- _Instructions for the task_: From the data that follows, print exactly the lines starting at the one containing "März 2023 (346, 445)" and ending at the one containing "September 2012 (357, 1537)"; include both of them and nothing more.

- _Records to use_:
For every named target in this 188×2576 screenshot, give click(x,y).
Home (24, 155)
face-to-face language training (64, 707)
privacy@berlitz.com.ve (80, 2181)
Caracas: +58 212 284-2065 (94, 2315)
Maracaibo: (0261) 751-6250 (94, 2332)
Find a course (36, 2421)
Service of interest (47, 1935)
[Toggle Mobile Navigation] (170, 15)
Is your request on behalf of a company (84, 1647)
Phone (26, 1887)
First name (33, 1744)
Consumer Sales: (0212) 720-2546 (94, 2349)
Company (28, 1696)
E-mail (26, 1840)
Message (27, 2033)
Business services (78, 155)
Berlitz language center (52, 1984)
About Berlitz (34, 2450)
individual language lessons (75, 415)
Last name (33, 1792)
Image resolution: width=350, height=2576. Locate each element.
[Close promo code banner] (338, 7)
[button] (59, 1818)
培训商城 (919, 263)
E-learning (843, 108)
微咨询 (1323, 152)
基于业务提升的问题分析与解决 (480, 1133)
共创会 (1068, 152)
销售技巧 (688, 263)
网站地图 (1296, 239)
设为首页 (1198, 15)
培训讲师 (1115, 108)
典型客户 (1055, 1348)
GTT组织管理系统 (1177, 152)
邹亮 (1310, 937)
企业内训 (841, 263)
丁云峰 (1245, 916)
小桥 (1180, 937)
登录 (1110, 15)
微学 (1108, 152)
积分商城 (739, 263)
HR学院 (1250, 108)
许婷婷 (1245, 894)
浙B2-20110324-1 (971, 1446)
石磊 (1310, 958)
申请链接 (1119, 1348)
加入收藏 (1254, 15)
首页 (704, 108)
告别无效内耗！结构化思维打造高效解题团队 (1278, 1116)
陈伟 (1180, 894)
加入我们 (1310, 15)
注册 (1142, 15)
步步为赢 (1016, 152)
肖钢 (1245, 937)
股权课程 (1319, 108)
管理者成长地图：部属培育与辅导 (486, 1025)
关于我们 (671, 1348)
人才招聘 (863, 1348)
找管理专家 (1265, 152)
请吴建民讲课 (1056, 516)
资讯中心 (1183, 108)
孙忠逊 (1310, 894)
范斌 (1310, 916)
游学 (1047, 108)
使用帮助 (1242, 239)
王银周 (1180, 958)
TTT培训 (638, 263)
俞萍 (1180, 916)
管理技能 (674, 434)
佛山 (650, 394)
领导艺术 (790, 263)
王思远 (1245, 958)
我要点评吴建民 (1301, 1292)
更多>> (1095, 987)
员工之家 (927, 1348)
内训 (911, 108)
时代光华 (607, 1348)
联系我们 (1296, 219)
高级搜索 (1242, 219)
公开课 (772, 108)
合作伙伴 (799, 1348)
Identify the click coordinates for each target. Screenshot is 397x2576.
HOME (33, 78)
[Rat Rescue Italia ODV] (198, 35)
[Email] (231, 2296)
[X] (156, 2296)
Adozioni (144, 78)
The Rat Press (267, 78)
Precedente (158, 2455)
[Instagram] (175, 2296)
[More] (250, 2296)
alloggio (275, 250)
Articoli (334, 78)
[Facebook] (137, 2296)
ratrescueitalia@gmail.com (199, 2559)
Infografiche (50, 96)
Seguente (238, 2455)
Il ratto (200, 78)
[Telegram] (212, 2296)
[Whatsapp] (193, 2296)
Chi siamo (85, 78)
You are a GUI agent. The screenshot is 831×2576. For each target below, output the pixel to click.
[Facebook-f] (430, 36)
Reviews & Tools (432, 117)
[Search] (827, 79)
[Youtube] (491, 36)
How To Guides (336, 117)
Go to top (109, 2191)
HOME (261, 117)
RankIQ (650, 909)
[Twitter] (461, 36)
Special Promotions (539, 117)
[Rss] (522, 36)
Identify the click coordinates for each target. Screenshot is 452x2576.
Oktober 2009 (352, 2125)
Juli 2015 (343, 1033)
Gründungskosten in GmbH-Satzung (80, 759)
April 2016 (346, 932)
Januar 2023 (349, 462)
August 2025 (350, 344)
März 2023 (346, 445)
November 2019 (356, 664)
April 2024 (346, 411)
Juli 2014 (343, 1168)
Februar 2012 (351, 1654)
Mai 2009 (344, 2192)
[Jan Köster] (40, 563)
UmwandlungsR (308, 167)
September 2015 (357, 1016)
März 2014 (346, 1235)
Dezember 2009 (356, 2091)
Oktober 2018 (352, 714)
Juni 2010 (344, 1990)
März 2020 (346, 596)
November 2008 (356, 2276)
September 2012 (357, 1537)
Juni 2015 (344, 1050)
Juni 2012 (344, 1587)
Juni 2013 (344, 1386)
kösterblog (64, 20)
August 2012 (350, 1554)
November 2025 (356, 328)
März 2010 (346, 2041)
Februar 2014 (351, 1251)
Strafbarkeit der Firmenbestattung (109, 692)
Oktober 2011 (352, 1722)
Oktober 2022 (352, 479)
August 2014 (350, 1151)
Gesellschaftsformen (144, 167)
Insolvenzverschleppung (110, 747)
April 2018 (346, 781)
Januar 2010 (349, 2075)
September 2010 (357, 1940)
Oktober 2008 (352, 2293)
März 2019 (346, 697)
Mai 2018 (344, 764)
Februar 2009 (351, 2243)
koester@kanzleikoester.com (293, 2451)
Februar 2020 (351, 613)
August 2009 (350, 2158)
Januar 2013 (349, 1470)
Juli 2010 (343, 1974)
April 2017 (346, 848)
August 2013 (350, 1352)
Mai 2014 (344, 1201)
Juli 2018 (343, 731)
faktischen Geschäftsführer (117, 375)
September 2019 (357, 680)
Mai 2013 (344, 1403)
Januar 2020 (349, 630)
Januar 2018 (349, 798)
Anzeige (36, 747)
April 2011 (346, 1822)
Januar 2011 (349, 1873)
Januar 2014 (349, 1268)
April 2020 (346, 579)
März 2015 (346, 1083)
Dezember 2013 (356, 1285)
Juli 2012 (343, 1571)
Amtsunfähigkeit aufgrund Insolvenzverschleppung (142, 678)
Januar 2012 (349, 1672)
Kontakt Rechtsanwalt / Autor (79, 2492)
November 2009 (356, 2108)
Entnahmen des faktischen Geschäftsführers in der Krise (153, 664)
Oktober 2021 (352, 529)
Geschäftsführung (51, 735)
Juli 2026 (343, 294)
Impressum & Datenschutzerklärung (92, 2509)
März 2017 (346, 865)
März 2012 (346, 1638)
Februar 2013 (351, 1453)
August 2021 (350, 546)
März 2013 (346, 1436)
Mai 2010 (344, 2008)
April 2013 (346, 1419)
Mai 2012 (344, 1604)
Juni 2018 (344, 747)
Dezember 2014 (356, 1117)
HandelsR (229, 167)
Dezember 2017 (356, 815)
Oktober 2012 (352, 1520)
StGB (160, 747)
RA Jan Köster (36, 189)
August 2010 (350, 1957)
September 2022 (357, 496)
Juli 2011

- _Written reply_:
März 2023 (346, 445)
November 2019 (356, 664)
April 2024 (346, 411)
Juli 2014 (343, 1168)
Februar 2012 (351, 1654)
Mai 2009 (344, 2192)
[Jan Köster] (40, 563)
UmwandlungsR (308, 167)
September 2015 (357, 1016)
März 2014 (346, 1235)
Dezember 2009 (356, 2091)
Oktober 2018 (352, 714)
Juni 2010 (344, 1990)
März 2020 (346, 596)
November 2008 (356, 2276)
September 2012 (357, 1537)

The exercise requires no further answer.